So it was with excitement and wariness that Sanjeev let Rai help him into the rig. He knew all the snaps and grips, he had tightened the straps and pulled snug the motion sensors a hundred times, but Rai doing it made it special, made Sanjeev a robotwallah.

‘You might find this a little freaky,’ Rai said as he settled the helmet over Sanjeev’s head. For an instant it was black-out, deafness as the phonobuds sought out his eardrums. ‘They’re working on this new thing, some kind of bone induction thing so they can send the pictures and sounds straight into your brain,’ he heard Rai’s voice say on the com. ‘But I don’t think we’ll get it in time. Now, just stand there and don’t shoot anything.’

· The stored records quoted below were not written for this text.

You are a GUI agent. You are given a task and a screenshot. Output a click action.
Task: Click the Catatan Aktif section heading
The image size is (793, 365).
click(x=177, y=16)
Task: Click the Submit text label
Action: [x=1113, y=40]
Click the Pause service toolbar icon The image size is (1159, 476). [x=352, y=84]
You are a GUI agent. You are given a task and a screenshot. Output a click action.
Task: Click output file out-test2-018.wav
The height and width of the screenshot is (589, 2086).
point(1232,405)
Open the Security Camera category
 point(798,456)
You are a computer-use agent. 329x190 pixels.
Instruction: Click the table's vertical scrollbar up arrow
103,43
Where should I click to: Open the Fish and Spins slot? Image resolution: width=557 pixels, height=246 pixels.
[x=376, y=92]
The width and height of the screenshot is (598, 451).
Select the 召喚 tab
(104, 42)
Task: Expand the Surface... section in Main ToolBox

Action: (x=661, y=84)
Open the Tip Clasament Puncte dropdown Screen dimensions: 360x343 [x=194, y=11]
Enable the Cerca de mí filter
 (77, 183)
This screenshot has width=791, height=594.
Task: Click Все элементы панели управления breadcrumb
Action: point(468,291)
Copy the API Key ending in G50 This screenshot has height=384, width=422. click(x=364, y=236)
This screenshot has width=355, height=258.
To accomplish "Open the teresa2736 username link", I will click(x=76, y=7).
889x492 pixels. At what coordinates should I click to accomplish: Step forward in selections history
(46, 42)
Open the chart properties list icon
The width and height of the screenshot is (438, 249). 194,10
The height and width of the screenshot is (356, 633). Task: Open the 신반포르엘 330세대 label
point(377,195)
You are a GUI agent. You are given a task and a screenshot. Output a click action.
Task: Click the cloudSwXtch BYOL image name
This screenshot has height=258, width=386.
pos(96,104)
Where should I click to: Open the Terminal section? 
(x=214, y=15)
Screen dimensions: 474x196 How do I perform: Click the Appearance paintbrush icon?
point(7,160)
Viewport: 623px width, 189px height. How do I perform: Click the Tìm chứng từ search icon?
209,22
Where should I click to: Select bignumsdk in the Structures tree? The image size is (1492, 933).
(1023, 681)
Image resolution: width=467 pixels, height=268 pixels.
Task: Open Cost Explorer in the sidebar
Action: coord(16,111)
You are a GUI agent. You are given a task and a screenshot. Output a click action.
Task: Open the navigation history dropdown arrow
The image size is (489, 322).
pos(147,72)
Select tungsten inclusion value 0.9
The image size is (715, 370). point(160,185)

The warning was still echoing in Sanjeev’s inner ear as he blinked and found himself standing outside a school compound in a village so like Ahraura that he instinctively looked for Mrs Mawji and Shree the holy red calf. Then he saw that the school was deserted, its roof gone, replaced with military camouflage sheeting. The walls were pocked with bullets down to the brickwork. Siva and Krishna with his flute had been hastily painted on the intact mud plaster, and the words, 13th Mechanised Sowar: Section Headquarters. There were men in smart, tightly belted uniforms with moustaches and bamboo lathis. Women with brass water pots and men on bicycles passed the open gate. By stretching Sanjeev found he could elevate his sensory rig to crane over the wall. A village, an Ahraura, but too poor to even avoid war. On his left a robot stood under a dusty neem tree. I must be one of those, Sanjeev thought; a General Dynamics A8330 Syce; a mean, skeletal desert-rat of a thing on two vicious clawed feet, a heavy sensory crown and two gatling arms – fully interchangeable with gas shells or slime guns for policing work, he remembered from War Mecha’s October 2023 edition.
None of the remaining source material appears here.